Re: launchd daemon, spawning children?
- Subject: Re: launchd daemon, spawning children?
- From: Terry Lambert <email@hidden>
- Date: Thu, 02 Oct 2008 09:59:02 -0700
On Oct 1, 2008, at 10:30 PM, Kevin Van Vechten <email@hidden> wrote:
On Oct 1, 2008, at 12:21 PM, Terry Lambert wrote:
You probably actually want:
setgid();
syscall(SYS_initgroups, int ngroups, const gid_t *gidset, uid_t
gmuid)
Calling initgroups(3) is a better idea. It's not recommended to
make syscalls directly. Doing so might not be compatible with
future releases of Mac OS X.
Kevin is of course right about this. But it adds substantially to the
complications I was trying to avoid explaining before.
The parameters for initgroups(3) have a string name, which requires
using getpwuid(3) to convert the uid into a string name so the
initgroups(3) can call getpwnam(3) to convert the string name to a uid
so it can call the SYS_initgroups call under the covers. There is a
fundamental assumption that the two "get" calls will be reflexive for
any directory service; that is, a given name does not map to more than
one uid, and a given uid reverse maps to only one name. As an
implementation detail, the SYS_initgroups itself could end up changing
or going away entirely.
By taking the string name, it also takes the decision of what
supplementary groups other than the primary group will be in the list
if 16 out of your hands and gives it to libinfo which gives it to
Directory Services. These are in turn the ones which get proxied over
the wire for certain network filing protocols, e.g. NFS, and if the
server side does not support external group membership resolution
(e.g. NetApp filers, or clients in a firewall DMZ talking to a server
interior to the firewall between the DMZ and "inside"), or does but,
is not a member of the same security association as the one granting
the credential via libinfo (including group initialization by the
initgroups(3) call), then you can lose on the reordering from the
indirect call. This is particularly true if the server is doing the
access control enforcement on a file or container object based on
group rights and group ID, and it's not your primary effective group
at the time of the call (you would potentially be denied access).

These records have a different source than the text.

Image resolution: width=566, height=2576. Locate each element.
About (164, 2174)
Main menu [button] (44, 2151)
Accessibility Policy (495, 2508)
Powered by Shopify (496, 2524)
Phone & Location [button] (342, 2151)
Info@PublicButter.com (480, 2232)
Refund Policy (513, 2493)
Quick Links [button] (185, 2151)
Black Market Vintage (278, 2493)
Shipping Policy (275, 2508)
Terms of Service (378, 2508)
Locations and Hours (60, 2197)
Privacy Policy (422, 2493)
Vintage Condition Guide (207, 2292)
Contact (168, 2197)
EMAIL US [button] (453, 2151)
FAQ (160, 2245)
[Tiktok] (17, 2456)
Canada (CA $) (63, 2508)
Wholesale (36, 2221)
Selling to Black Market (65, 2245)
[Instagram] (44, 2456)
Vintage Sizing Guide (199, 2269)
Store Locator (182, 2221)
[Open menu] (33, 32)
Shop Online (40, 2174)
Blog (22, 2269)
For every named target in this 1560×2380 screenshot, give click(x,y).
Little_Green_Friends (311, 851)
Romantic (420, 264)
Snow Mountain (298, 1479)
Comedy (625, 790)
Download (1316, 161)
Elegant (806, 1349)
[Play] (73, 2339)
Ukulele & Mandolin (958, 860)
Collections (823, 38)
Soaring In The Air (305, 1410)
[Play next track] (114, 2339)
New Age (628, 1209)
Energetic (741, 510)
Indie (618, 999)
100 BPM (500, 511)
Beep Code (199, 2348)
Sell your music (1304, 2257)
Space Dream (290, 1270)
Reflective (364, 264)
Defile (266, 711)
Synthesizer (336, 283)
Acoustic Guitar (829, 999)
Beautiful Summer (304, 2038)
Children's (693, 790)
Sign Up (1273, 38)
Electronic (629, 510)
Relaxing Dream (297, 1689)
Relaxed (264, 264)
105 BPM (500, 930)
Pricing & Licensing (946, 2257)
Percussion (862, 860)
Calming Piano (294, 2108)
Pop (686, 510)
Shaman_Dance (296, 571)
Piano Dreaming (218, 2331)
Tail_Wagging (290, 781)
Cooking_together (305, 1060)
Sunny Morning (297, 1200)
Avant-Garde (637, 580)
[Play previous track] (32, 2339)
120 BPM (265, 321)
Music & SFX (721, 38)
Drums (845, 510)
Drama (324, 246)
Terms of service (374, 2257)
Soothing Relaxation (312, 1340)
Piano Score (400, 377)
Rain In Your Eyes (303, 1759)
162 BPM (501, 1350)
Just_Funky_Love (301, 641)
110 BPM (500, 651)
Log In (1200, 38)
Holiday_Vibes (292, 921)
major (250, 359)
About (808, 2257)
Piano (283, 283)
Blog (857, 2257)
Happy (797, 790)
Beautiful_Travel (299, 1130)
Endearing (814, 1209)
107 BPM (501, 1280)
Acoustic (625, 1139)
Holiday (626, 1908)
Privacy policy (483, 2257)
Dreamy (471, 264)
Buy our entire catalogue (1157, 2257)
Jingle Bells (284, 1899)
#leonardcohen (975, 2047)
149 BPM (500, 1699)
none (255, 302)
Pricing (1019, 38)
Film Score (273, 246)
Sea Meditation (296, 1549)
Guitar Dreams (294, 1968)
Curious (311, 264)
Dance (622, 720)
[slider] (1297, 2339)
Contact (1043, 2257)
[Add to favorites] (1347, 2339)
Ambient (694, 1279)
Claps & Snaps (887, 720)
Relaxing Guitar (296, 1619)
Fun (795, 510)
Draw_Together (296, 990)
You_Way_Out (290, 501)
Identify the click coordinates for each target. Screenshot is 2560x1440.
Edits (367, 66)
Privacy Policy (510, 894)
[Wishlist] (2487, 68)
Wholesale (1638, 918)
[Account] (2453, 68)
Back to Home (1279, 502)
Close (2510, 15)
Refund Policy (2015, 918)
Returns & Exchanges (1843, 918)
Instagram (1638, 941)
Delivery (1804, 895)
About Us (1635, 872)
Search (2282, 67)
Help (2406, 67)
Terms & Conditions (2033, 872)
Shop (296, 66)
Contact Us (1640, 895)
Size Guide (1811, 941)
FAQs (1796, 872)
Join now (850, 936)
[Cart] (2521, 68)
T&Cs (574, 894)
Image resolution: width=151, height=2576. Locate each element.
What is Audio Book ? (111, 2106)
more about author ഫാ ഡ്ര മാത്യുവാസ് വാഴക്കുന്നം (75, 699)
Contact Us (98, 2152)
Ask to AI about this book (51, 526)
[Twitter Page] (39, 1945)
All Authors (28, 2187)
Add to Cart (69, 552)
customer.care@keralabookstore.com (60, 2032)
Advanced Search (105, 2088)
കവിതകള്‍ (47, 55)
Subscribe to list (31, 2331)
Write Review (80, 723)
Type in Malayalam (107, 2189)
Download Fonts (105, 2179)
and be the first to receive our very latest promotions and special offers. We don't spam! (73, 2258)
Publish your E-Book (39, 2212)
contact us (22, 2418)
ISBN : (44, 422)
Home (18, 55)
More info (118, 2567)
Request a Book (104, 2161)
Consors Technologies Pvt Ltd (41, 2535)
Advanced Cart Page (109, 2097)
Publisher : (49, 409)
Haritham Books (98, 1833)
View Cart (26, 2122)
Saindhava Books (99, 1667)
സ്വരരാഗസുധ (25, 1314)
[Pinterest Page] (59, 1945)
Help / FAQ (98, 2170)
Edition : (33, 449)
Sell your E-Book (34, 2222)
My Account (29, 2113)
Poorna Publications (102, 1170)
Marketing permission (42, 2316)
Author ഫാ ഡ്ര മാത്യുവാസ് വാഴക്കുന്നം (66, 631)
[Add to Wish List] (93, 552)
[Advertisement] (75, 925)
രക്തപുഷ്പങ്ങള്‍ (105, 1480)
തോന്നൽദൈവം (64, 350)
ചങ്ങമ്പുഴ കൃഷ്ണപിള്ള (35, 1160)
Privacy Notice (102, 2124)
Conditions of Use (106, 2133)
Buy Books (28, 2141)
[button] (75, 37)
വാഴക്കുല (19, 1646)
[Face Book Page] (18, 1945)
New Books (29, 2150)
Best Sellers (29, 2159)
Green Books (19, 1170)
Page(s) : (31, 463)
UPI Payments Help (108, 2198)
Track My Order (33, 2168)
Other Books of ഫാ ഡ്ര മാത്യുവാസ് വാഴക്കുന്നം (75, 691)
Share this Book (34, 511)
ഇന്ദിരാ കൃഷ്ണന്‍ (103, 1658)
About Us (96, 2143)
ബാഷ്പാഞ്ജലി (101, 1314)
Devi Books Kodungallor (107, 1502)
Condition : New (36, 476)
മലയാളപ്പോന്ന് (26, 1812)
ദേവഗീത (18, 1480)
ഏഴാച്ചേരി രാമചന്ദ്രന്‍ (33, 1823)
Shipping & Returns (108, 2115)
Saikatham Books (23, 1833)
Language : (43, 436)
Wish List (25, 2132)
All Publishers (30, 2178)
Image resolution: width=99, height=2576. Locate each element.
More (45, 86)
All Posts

On top of this, we also reserve the right to change the little dance
programs must do to establish sessions from a Minuet to a Foxtrot or
The Froog at some point in the future. For interactive sessions, we've
thrown all our eggs in the login basket. For non-interactive sessions,
like user space network file services daemons, we've had to put the
knowledge into the server directly, or punt back to straight POSIX.
The flip side is that if you limit yourself to putting users in
NGROUPS only, traditional POSIX semantics apply, but you lose the
functionality of extended groups lists and of groups of groups that
you get by participating in external group resolution.
As I said before, it gets complicated.